With the most desirable products disappearing as soon as they went up, the time for comparison shopping was limited and customers were more likely to buy on impulse. We don’t want to threaten our customers into buying from us, but often urgency-based messaging can give the little extra nudge necessary to complete the sale.
Choose promotional items wisely
Amazon offered many attractive discounts on Prime Day, but for every big screen TV or Kindle, a thousand other sales existed for random, off-the-wall products. Twitter users noted the plethora of shoe horns, wrist guards, Sharpies and “granny panties” and wondered aloud where the real deals were hiding. By knowing our customers and what items they find most desirable, we can plan a promotion that will result in happy, engaged customers.
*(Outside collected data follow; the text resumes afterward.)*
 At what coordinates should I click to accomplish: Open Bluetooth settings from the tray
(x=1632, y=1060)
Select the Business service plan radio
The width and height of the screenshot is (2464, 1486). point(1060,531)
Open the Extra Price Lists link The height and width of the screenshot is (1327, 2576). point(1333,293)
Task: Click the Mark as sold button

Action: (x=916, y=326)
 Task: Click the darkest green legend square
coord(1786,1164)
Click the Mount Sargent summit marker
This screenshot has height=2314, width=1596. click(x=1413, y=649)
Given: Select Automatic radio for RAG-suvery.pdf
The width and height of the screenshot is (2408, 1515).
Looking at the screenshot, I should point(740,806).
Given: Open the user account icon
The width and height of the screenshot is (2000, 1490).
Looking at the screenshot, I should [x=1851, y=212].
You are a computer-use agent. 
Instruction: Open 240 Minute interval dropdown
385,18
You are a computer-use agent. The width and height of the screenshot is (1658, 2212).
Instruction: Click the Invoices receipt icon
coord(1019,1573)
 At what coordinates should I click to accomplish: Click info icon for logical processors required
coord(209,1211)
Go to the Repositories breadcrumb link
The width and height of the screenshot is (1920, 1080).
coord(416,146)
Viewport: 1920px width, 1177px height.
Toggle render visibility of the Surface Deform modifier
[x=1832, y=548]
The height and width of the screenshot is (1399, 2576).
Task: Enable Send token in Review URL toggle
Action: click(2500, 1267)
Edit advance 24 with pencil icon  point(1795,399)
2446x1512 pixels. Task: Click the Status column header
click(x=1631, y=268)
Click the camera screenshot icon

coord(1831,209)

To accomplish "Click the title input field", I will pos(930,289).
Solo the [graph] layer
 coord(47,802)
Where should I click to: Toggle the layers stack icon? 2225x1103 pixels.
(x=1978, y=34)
Don’t panic over bad publicity …
According to Adobe, social media mentions for Amazon were up 50% on Prime Day relative the monthly average. Unfortunately, only about 40% of those mentions were positive.
However, bad publicity doesn’t have to be a brand killer. You often hear the phrase, “there is no such thing as bad publicity.” Paula Deen or Bill Cosby might disagree with that statement but, in terms of Prime Day, even the bad publicity may have helped drive additional customers to Amazon’s sale. In fact, social media drove 35% more traffic to Amazon than it had the previous Wednesday.
… But strive to control the message
While the items featured on Prime Day likely won’t hurt the brand’s reputation long-term, Amazon’s response to the criticism — or more specifically, their lack of response — may cause damage with loyal customers. As Prime Day went on and more and more customers took to social media to express their disappointment, Amazon remained eerily silent.
When running a promotion, stay engaged with customers through all steps of their journey. Concerns, complaints or technical issues should be addressed quickly and publicly to avoid a negative downtown in customer sentiment. By addressing social media comments and being the first to admit deficiencies or problems, we can build strong, lasting connections with our customers.
Failing to do so in a timely fashion projects arrogance and lends the impression that we take our customers for granted.
Don’t be afraid to piggyback off a competitor’s promotion
Finally, we should always be aware of what our competitors are planning. Shortly after Amazon announced its Prime Day plans, Walmart announced its own mega sales event for the same day. Knowing that shoppers would be out in full e-force, many making online price comparisons before purchasing from Amazon, many other big-box retailers and ecommerce sites jumped onboard as well. The results were staggering. BestBuy saw online sales jump by 200% year-over-year. Sears was up 88%. Newegg had a 40% gain. Across 20 major non-Amazon brands, sales were up between 20 and 40%.
What was intended as a special shopping day exclusive to Amazon Prime members turned into a massive day for ecommerce.